***** RECORD LIST
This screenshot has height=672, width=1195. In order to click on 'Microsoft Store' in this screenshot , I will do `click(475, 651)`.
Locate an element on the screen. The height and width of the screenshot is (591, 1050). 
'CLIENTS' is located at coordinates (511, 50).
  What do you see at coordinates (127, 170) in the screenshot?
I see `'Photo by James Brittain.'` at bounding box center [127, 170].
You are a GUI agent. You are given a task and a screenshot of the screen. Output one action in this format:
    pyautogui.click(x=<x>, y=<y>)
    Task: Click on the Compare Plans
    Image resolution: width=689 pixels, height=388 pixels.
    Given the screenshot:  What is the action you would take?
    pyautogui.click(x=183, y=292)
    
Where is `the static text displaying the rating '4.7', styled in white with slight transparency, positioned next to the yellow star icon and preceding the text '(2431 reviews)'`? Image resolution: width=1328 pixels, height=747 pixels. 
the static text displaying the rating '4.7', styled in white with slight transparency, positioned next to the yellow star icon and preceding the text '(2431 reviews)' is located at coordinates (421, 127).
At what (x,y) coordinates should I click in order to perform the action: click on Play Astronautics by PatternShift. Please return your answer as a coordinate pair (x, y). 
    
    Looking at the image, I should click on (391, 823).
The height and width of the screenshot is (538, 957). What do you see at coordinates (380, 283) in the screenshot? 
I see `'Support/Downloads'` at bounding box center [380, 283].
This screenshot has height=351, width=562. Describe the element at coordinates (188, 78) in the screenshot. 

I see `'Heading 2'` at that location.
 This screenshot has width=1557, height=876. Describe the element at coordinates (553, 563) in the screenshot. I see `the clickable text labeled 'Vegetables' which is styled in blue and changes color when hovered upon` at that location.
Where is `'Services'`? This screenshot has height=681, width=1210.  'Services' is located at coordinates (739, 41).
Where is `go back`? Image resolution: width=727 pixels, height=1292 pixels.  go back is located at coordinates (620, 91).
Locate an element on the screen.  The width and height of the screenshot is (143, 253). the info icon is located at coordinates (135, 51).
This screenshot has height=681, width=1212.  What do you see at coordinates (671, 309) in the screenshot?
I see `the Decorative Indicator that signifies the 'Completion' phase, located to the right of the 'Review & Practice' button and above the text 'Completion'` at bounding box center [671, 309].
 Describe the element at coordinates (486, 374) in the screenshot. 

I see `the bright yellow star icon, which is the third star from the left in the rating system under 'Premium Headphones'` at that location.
**********
### AIM:
Copy every one of the lines above without altering a single character.

### ANSWER BELOW:
This screenshot has height=672, width=1195. In order to click on 'Microsoft Store' in this screenshot , I will do `click(475, 651)`.
Locate an element on the screen. The height and width of the screenshot is (591, 1050). 
'CLIENTS' is located at coordinates (511, 50).
  What do you see at coordinates (127, 170) in the screenshot?
I see `'Photo by James Brittain.'` at bounding box center [127, 170].
You are a GUI agent. You are given a task and a screenshot of the screen. Output one action in this format:
    pyautogui.click(x=<x>, y=<y>)
    Task: Click on the Compare Plans
    Image resolution: width=689 pixels, height=388 pixels.
    Given the screenshot:  What is the action you would take?
    pyautogui.click(x=183, y=292)
    
Where is `the static text displaying the rating '4.7', styled in white with slight transparency, positioned next to the yellow star icon and preceding the text '(2431 reviews)'`? Image resolution: width=1328 pixels, height=747 pixels. 
the static text displaying the rating '4.7', styled in white with slight transparency, positioned next to the yellow star icon and preceding the text '(2431 reviews)' is located at coordinates (421, 127).
At what (x,y) coordinates should I click in order to perform the action: click on Play Astronautics by PatternShift. Please return your answer as a coordinate pair (x, y). 
    
    Looking at the image, I should click on (391, 823).
The height and width of the screenshot is (538, 957). What do you see at coordinates (380, 283) in the screenshot? 
I see `'Support/Downloads'` at bounding box center [380, 283].
This screenshot has height=351, width=562. Describe the element at coordinates (188, 78) in the screenshot. 

I see `'Heading 2'` at that location.
 This screenshot has width=1557, height=876. Describe the element at coordinates (553, 563) in the screenshot. I see `the clickable text labeled 'Vegetables' which is styled in blue and changes color when hovered upon` at that location.
Where is `'Services'`? This screenshot has height=681, width=1210.  'Services' is located at coordinates (739, 41).
Where is `go back`? Image resolution: width=727 pixels, height=1292 pixels.  go back is located at coordinates (620, 91).
Locate an element on the screen.  The width and height of the screenshot is (143, 253). the info icon is located at coordinates (135, 51).
This screenshot has height=681, width=1212.  What do you see at coordinates (671, 309) in the screenshot?
I see `the Decorative Indicator that signifies the 'Completion' phase, located to the right of the 'Review & Practice' button and above the text 'Completion'` at bounding box center [671, 309].
 Describe the element at coordinates (486, 374) in the screenshot. 

I see `the bright yellow star icon, which is the third star from the left in the rating system under 'Premium Headphones'` at that location.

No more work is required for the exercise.